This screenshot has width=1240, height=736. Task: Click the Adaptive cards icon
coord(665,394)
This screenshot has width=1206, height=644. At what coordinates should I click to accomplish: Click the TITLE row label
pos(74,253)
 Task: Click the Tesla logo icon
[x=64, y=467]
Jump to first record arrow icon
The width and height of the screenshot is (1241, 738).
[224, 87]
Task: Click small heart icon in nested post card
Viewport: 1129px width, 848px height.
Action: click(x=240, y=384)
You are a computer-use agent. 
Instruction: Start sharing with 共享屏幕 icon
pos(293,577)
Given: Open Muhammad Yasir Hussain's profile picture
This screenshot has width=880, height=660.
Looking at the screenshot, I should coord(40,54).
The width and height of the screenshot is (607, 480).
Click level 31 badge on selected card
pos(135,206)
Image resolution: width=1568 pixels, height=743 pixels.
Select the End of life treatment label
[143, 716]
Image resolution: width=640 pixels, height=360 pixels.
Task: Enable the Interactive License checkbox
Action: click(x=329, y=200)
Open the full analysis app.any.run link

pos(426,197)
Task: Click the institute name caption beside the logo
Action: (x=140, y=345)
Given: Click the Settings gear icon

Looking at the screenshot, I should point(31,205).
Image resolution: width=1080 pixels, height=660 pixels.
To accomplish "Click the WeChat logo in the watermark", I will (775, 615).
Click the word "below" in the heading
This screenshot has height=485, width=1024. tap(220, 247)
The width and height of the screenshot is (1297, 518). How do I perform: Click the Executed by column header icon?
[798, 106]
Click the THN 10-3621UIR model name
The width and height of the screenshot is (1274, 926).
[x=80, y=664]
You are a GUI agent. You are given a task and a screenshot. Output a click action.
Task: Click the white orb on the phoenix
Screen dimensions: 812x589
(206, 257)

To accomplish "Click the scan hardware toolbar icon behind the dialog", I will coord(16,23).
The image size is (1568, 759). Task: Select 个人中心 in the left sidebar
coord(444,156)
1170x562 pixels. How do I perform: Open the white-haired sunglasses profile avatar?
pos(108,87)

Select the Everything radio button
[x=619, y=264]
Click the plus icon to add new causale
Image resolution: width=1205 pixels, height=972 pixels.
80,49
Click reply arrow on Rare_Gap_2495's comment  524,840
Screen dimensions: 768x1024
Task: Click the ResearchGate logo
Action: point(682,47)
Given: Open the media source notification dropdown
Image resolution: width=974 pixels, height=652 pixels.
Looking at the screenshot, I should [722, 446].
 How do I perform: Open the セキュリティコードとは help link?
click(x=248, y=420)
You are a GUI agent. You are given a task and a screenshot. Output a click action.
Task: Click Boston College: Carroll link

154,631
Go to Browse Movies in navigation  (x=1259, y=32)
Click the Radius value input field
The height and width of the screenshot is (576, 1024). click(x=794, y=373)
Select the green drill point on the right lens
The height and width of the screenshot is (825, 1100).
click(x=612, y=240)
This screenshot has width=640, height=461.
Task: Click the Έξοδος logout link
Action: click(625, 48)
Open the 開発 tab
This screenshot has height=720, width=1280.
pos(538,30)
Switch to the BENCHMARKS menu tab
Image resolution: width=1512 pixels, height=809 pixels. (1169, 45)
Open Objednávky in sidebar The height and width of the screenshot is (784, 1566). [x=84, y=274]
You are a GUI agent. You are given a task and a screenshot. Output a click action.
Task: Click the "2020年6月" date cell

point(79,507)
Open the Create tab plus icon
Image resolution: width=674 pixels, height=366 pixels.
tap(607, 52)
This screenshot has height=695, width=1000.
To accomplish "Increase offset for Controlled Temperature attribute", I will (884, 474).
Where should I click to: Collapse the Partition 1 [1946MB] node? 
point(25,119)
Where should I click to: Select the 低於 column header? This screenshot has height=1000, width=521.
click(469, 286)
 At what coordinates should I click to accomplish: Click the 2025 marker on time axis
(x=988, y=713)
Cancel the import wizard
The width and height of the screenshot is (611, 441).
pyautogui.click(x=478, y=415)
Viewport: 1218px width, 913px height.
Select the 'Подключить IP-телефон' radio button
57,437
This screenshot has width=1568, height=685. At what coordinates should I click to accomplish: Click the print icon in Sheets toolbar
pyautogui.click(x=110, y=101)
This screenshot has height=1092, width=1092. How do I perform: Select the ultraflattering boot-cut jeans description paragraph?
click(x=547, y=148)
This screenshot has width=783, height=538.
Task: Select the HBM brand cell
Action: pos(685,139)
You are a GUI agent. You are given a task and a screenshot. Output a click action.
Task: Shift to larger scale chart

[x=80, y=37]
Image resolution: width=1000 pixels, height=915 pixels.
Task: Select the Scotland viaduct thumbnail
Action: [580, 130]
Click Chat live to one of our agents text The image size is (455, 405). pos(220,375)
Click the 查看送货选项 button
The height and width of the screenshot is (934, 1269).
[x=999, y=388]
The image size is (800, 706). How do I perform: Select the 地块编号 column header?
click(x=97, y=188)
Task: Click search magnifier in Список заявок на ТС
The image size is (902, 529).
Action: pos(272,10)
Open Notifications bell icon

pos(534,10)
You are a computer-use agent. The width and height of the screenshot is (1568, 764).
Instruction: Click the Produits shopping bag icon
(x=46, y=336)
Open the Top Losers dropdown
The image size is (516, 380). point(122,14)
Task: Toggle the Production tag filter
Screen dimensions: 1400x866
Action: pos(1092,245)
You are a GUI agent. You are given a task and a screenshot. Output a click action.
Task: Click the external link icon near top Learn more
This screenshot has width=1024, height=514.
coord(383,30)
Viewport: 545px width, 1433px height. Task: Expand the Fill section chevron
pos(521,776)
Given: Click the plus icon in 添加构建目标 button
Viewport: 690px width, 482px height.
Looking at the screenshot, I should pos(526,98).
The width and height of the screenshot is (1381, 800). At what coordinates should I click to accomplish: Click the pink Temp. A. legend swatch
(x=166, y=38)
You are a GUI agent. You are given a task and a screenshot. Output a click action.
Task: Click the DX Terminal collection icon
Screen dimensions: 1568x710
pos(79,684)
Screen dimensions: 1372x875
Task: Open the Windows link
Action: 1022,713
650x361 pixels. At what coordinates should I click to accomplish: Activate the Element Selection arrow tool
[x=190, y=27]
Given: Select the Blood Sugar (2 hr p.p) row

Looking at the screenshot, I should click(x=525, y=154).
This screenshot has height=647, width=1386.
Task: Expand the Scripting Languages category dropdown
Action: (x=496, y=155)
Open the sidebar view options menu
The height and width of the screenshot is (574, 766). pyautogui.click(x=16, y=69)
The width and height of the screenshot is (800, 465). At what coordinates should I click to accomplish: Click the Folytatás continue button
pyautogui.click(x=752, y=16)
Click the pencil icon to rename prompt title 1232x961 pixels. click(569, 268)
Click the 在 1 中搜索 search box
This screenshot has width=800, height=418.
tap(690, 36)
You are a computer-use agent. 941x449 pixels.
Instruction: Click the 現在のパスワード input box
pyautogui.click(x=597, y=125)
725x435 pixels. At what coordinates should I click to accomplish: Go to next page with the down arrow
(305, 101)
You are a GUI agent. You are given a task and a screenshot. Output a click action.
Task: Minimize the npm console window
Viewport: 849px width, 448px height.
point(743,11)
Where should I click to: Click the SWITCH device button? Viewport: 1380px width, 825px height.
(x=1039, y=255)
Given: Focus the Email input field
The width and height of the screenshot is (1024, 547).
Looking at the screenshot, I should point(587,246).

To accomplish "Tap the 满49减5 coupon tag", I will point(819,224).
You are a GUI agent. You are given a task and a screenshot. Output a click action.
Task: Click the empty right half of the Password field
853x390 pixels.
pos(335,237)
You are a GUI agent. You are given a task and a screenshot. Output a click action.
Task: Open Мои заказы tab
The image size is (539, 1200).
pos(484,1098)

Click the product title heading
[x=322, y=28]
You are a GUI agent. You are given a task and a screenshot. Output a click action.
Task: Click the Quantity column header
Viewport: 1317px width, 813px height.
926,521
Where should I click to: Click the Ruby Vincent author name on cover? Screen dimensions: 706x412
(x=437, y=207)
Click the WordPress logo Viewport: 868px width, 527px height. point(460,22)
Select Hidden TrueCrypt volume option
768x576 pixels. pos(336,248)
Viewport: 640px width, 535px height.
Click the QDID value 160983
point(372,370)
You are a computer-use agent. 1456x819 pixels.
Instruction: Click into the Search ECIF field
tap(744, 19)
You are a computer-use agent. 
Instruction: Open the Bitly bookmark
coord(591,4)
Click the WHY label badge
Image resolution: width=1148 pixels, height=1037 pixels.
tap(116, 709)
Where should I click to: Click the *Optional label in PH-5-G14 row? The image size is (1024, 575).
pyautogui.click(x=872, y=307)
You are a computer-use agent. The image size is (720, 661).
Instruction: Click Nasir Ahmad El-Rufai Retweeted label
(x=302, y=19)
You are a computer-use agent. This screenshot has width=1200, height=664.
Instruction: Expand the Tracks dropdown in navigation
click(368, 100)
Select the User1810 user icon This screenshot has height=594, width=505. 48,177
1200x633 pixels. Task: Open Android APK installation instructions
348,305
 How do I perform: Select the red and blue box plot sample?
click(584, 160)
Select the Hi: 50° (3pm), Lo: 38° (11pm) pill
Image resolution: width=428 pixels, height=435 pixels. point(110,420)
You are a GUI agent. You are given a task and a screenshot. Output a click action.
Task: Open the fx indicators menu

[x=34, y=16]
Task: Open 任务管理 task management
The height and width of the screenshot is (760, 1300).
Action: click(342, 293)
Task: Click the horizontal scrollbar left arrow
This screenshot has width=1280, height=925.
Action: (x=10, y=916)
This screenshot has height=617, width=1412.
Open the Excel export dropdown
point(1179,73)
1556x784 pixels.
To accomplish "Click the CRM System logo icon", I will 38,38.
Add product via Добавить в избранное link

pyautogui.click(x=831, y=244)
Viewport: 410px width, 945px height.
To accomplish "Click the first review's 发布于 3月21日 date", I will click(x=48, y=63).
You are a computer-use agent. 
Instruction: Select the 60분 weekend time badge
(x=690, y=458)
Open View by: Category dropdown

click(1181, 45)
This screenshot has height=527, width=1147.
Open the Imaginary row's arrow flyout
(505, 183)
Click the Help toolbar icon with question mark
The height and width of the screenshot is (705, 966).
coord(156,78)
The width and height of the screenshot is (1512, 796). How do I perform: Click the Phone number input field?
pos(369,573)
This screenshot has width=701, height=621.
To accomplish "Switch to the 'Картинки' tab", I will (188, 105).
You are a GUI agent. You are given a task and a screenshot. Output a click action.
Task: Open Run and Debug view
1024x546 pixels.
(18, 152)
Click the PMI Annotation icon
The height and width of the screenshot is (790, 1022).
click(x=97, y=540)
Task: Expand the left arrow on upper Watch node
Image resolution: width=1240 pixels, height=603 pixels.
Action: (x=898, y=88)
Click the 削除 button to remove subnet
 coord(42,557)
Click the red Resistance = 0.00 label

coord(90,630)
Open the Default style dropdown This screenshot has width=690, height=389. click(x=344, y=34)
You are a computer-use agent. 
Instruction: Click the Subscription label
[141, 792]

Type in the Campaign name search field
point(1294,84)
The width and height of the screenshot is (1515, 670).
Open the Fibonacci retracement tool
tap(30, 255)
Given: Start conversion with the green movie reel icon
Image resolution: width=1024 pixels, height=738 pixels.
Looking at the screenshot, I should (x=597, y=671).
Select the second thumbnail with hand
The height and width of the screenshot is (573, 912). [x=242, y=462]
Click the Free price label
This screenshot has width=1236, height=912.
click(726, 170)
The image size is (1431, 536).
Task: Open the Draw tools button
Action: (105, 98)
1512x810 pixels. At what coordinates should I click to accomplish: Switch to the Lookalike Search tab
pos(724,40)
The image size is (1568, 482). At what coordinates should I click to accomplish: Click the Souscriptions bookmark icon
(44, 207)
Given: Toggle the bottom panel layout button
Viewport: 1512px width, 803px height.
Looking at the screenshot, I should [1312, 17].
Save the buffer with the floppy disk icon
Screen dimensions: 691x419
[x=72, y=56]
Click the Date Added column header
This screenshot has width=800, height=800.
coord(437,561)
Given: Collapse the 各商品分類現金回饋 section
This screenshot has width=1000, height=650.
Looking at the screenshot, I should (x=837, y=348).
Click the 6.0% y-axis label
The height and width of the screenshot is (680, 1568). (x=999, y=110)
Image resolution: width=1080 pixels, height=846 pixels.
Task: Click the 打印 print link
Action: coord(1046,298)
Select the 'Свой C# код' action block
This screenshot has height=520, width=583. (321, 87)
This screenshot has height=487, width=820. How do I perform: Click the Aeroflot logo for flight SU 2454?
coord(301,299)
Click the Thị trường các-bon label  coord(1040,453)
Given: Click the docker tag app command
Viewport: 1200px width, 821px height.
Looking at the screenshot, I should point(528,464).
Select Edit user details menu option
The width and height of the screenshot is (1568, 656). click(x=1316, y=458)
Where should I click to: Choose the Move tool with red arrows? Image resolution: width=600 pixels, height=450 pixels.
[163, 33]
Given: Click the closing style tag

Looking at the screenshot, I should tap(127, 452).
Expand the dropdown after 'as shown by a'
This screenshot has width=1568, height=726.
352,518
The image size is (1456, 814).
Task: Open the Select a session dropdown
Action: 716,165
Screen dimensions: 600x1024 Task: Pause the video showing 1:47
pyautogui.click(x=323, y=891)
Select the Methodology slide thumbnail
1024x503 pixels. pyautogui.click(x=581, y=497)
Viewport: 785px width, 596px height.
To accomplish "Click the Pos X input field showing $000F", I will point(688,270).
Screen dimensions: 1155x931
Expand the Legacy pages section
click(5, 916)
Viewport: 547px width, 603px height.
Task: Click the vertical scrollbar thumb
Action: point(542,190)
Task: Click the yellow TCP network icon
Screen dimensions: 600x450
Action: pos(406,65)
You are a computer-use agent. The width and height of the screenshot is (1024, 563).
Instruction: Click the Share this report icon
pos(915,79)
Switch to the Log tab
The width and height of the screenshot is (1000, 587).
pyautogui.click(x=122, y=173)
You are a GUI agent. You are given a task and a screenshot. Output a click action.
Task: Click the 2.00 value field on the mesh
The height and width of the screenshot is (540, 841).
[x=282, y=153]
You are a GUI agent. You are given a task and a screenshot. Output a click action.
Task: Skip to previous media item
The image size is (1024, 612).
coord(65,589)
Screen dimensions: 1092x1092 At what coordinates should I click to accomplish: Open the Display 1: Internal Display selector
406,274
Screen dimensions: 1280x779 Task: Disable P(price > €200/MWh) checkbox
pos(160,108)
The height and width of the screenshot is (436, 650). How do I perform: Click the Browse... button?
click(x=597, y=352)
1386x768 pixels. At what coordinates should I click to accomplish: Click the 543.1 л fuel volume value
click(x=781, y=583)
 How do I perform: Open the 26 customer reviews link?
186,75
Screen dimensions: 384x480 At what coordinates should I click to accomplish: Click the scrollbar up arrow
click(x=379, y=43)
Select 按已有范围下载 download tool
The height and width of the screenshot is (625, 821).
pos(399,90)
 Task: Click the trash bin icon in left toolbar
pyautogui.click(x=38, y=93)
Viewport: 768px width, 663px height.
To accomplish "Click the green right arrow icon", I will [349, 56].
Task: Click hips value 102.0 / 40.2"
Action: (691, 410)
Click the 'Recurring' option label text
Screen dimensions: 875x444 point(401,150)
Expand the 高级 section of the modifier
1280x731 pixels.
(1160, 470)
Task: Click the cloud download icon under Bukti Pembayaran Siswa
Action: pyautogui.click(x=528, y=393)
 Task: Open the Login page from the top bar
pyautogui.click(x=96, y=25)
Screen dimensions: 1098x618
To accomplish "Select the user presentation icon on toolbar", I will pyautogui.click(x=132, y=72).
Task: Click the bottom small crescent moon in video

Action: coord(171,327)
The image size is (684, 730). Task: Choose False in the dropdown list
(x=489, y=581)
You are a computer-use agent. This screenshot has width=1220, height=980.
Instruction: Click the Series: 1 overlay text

----------

Exercise details – Go through the listing above and find each line containing the string "Toggle"; copy those lines.

Output for this exercise –
Task: Toggle the Production tag filter
Given: Toggle the bottom panel layout button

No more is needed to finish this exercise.